Records provided:
━━━━

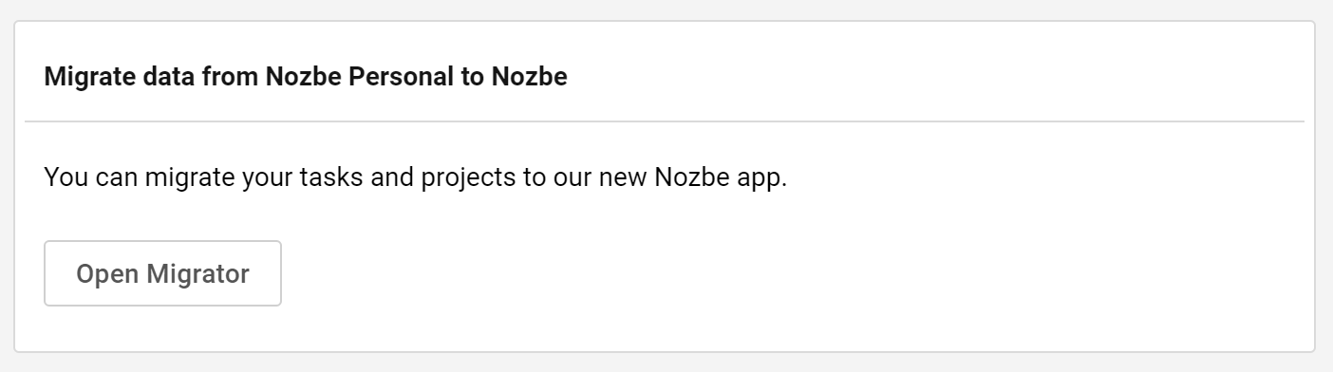
Task: Click "Nozbe app" ending the description
Action: [721, 178]
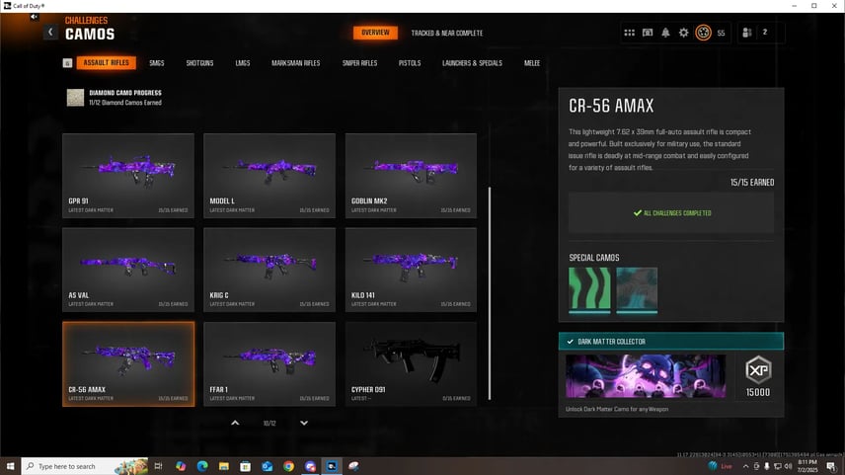Open the settings gear icon
Screen dimensions: 845x475
coord(683,33)
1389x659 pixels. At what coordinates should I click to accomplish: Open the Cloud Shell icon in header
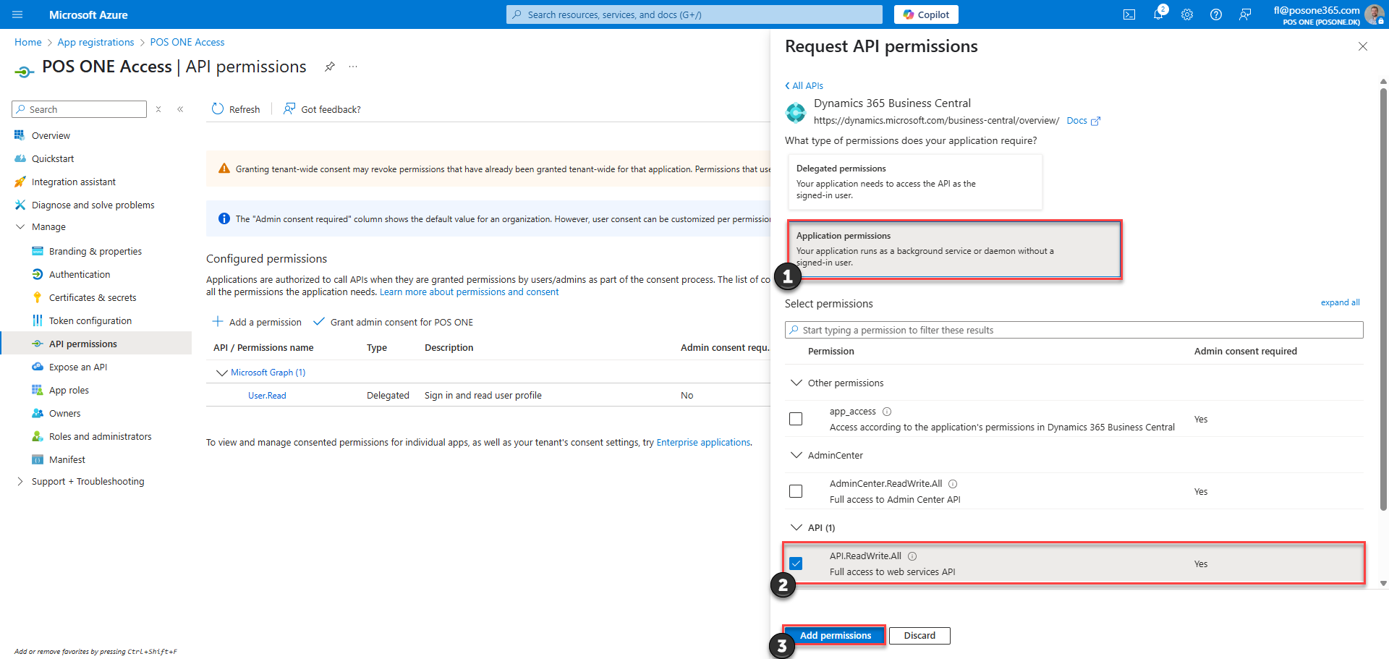click(x=1129, y=14)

━━━━

Assignment: Extract, word for word, every line from the one holding "1389x659 pixels. At" through the closing line of the data above. Do not include any pictures.

Worked solution:
1389x659 pixels. At what coordinates should I click to accomplish: Open the Cloud Shell icon in header
click(x=1129, y=14)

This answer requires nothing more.